Is it a UK girl thing to not combine pregnancy with erotica or could it could simply be that Kerry got fat? All the changes I've seen point to a pregnancy. Chloe Vevrier was another model whose bustline went up and down 1-2 cup sizes when she added weight. Nadine Jansen was simply a bigger girl overall, but put on much more weight all over during her pregnancy. When you're a web model, I would have to think that 5-10 lbs. in any direction would show up more than for the average person.

Kerry is one of my favorite busty models, moreso now that she has put on a few pounds to that wonderful tummy.


----------



## panhype (Feb 6, 2007)

Admiral_Snackbar said:


> Can't you [...]



For somebody being tech-savy enough there are always ways to save those vids, at least the low res flash versions. KM's webmaster however isn't exactly a rookie. Discussing how to circumvent copyright protections finally is something that surely ain't allowed here.

You have made good points (archived content etc) but most likely (99.9 %) she ain't/wasn't preggerz. Because she has that belly for such a long time now. Then seeing all these discussions on her board (it's a big issue there and she's getting lots of annoying/moronic comments as well), her reports about getting her updates done plus, most importantly, overall she is looking slightly bigger for a while now.


----------



## Admiral_Snackbar (Feb 6, 2007)

> You have made good points (archived content etc) but most likely (99.9 %) she ain't/wasn't preggerz. Because she has that belly for such a long time now.


 One thing that is often a dead giveaway is the color/size of her areolae and the thickness of the nipples, all of which get darker and fuller during 1st/2nd trimester.

With Lorna it was a dead giveaway because she was so fair-skinned, and because she shot up 3-4 cup sizes. With Kerry's olive complexion it's harder to tell, but I can tell a big difference.

I guess the proof will be in the pudding after she's had the baby if we can see any obvious signs (stretch marks, saggier breasts, milk, etc.).


----------



## MadeFA (Feb 6, 2007)

Yes, she is passed plump, it is great... and anyone that has been a regular to her site can see she is not actually "with child" (love that phrase lol).

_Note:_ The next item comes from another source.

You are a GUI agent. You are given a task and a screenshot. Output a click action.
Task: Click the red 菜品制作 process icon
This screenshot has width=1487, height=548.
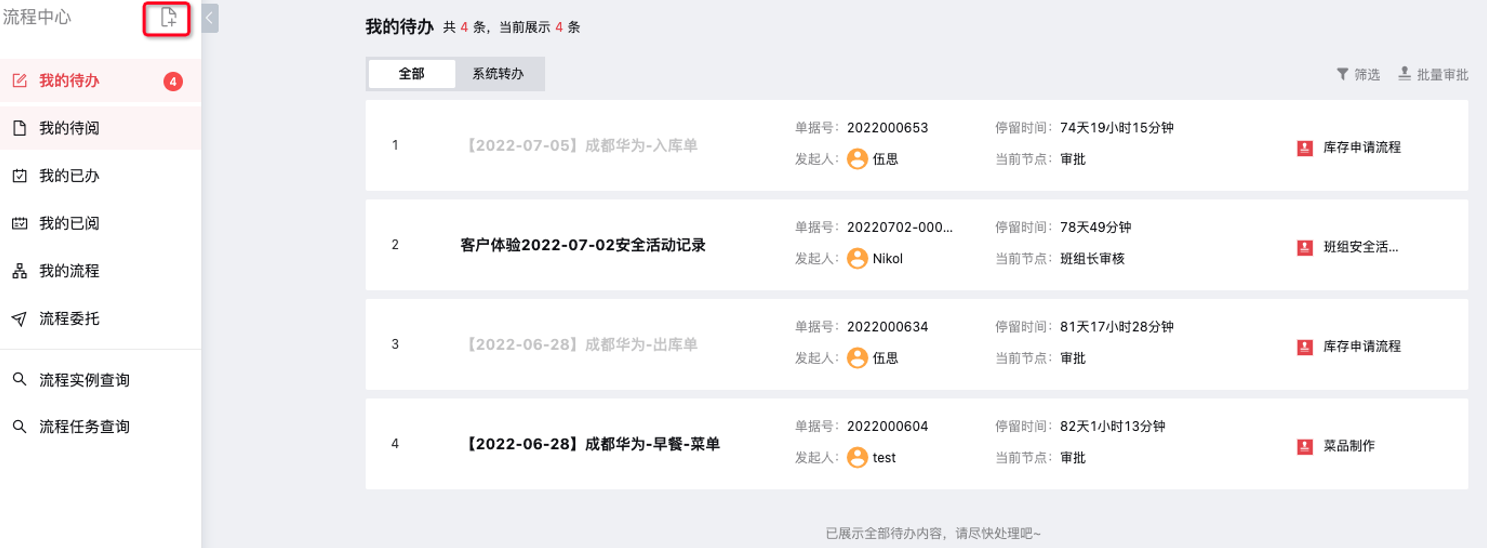point(1304,446)
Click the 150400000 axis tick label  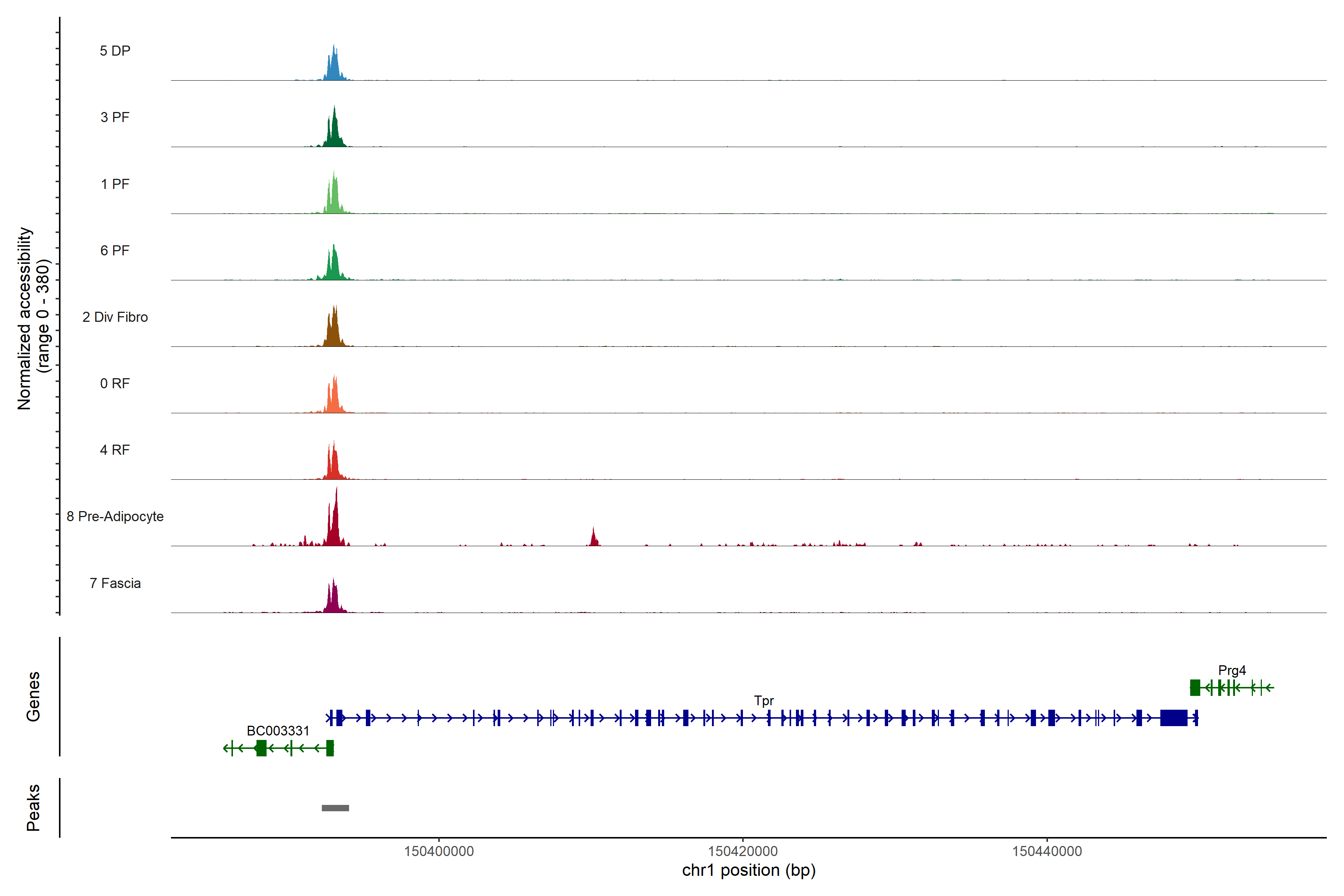coord(439,852)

Nadine Jansen is another hotty that yo yo's

However, with the great news of these two being thicker than ever comes the sad news of Taylor Stevens losing more and more weight :doh:


----------



## Ulysses (Feb 7, 2007)

Just checked out Nadine's preview pics for february. Man, is she getting big!? Well, yeah, she's on her fouth month now, but seriously. And I'm not talking just about her breasts - she's getting fatter all-round. Daaaamn..


----------



## Admiral_Snackbar (Feb 7, 2007)

Ulysses said:


> Just checked out Nadine's preview pics for february. Man, is she getting big!? Well, yeah, she's on her fouth month now, but seriously. And I'm not talking just about her breasts - she's getting fatter all-round. Daaaamn..



Twins, maybe? I personally think she's never looked more beautiful. The preponderance of other pregnant and post-partum models on her site is also a welcome addition :eat2:


----------



## KerryNation (Feb 24, 2007)

Can't wait to see Nadine in her ninth month.....THAT is gonna be hot. And Kerry with an extra twenty pounds would be absolute perfection. As it is, she has one of the best bellies I've ever seen.


----------



## AnnMarie (Apr 9, 2007)

A reminder that while it's fine to discuss this, you cannot post paysite links, images from paysites (with URLs showing or without permission from the copyright owner of the site) here. 

I'm sure people are clever enough to find pics if they want them... but this isn't the place.

Thanks.


----------



## Wagimawr (Apr 9, 2007)

That's right.

A forum like Curvage is an infinitely better place for such materials.


----------



## Jack Skellington (Apr 9, 2007)

Kerry and Nadine do have nice jubblies. I respect that.


----------